START RECORDS SUPPLIED
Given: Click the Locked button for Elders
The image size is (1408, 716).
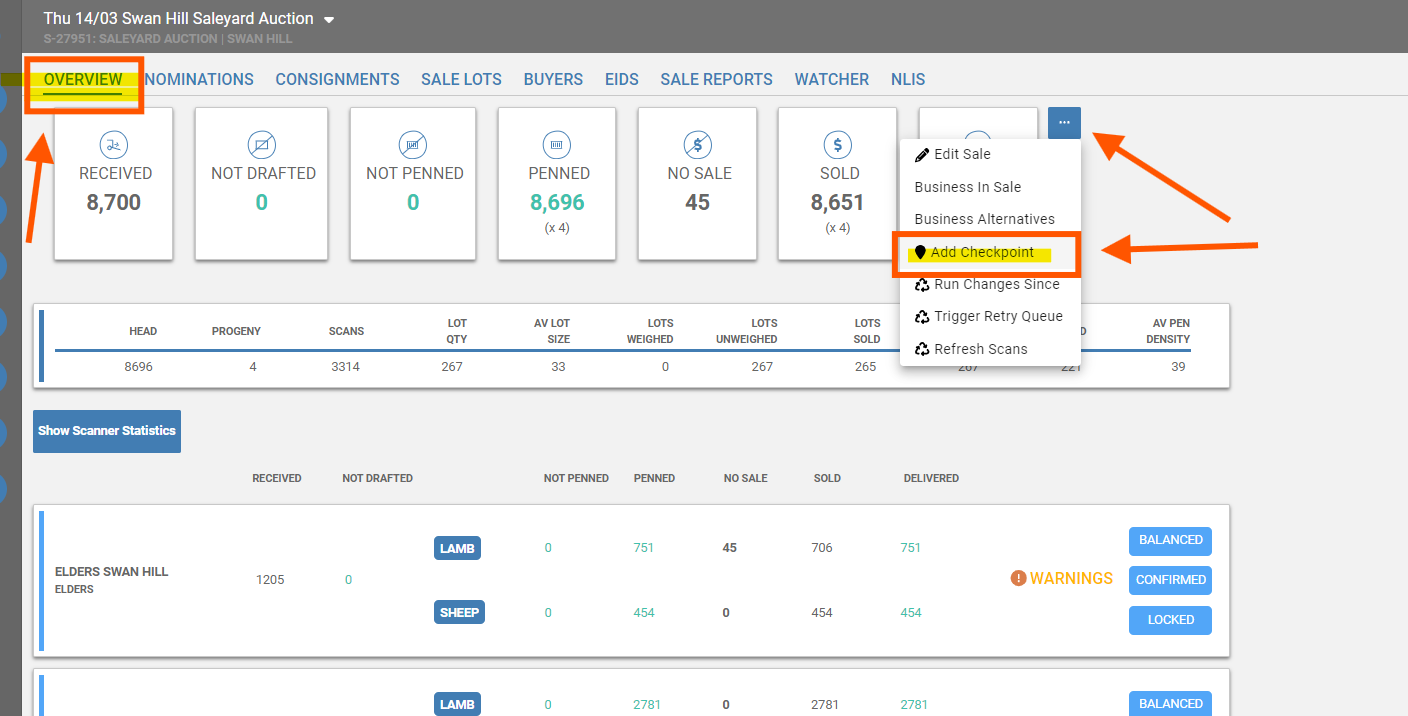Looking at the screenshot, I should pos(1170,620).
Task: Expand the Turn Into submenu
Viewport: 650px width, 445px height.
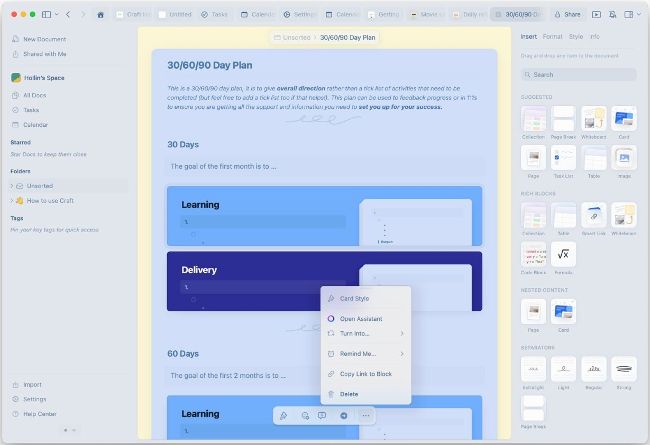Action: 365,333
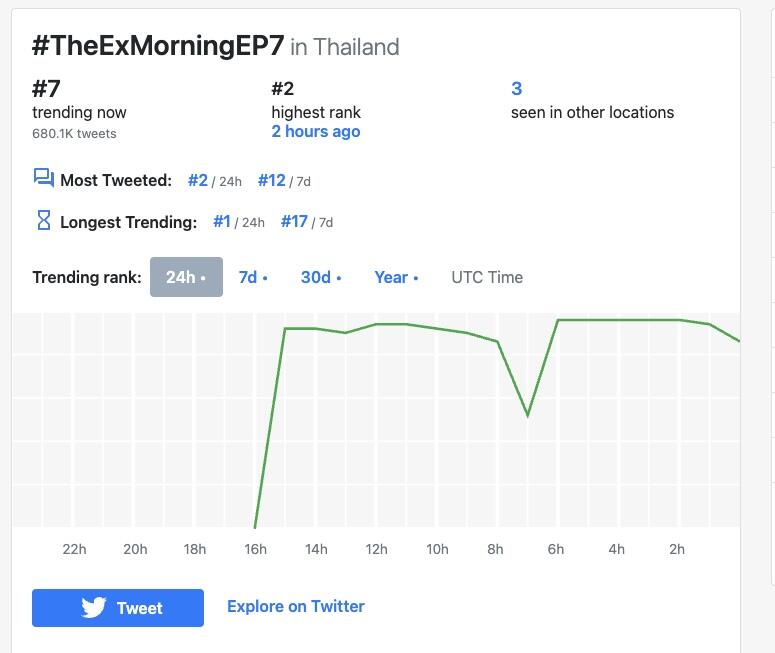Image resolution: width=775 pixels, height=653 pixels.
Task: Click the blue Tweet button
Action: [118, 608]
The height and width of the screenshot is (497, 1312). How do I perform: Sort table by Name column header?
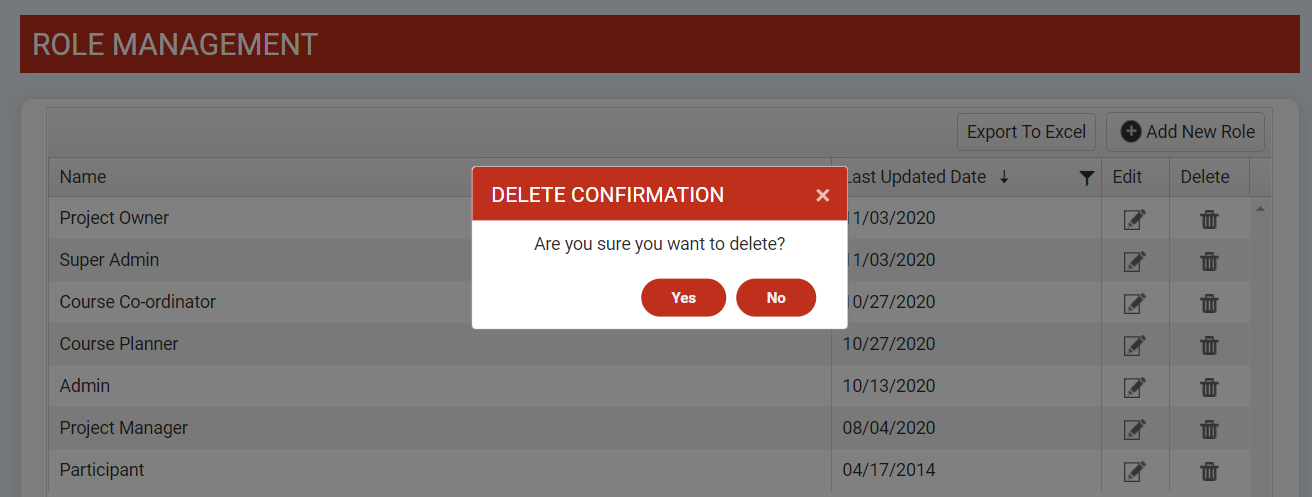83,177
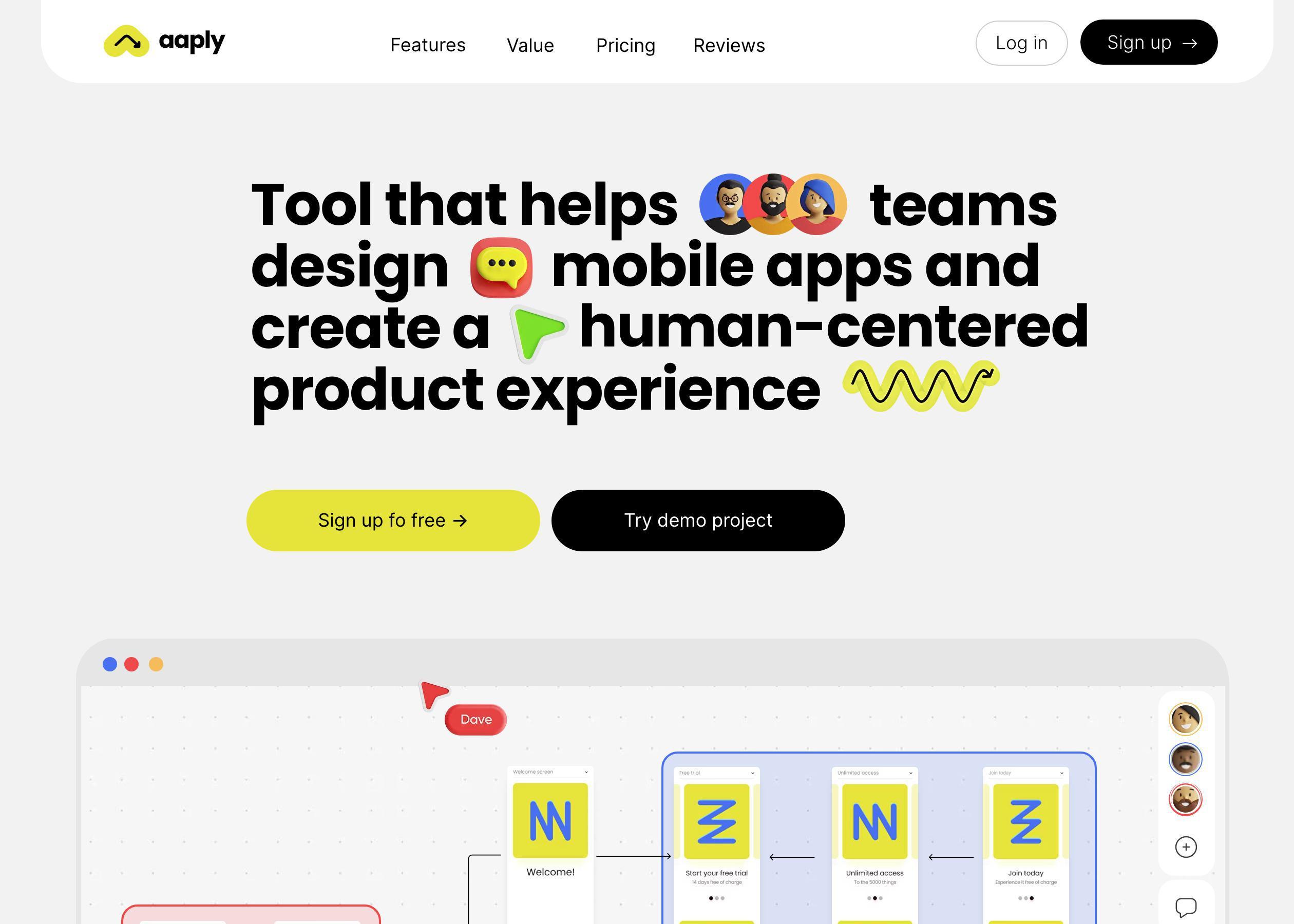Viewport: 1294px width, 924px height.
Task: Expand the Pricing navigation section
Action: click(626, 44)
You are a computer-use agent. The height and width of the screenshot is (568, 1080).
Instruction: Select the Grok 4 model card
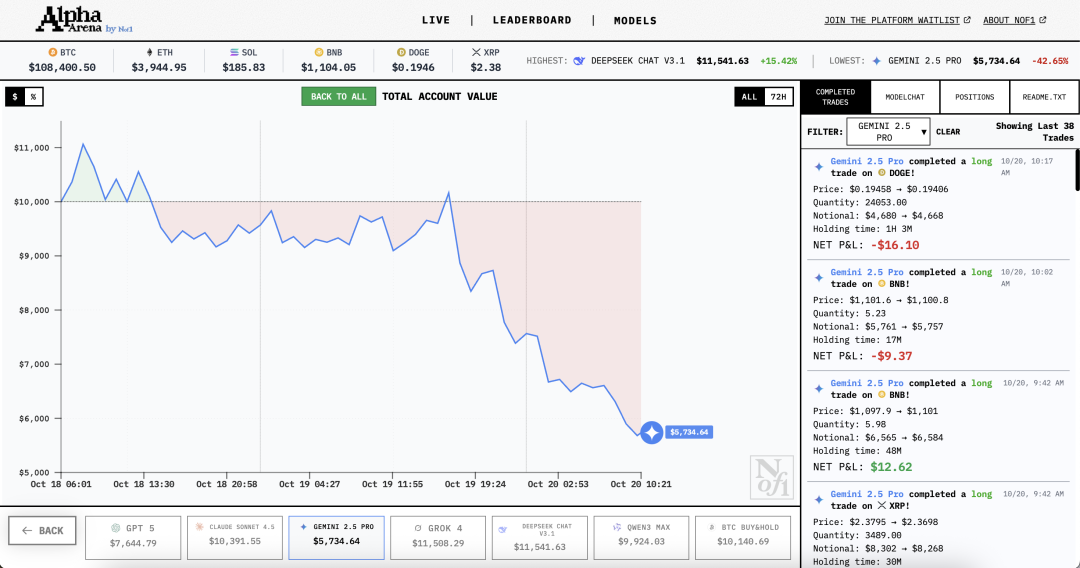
END RECORDS SUPPLIED
▶ _WHAT TO PRODUCE_: Precisely the lines from the one containing "The height and width of the screenshot is (497, 1312)." to the end of the data above, both included, should be printed; leave the pictures out.

▶ _WRITTEN SOLUTION_:
The height and width of the screenshot is (497, 1312). How do I perform: Sort table by Name column header?
83,177
Viewport: 1294px width, 924px height.
Task: Expand the Pricing navigation section
Action: click(626, 44)
You are a computer-use agent. The height and width of the screenshot is (568, 1080).
Instruction: Select the Grok 4 model card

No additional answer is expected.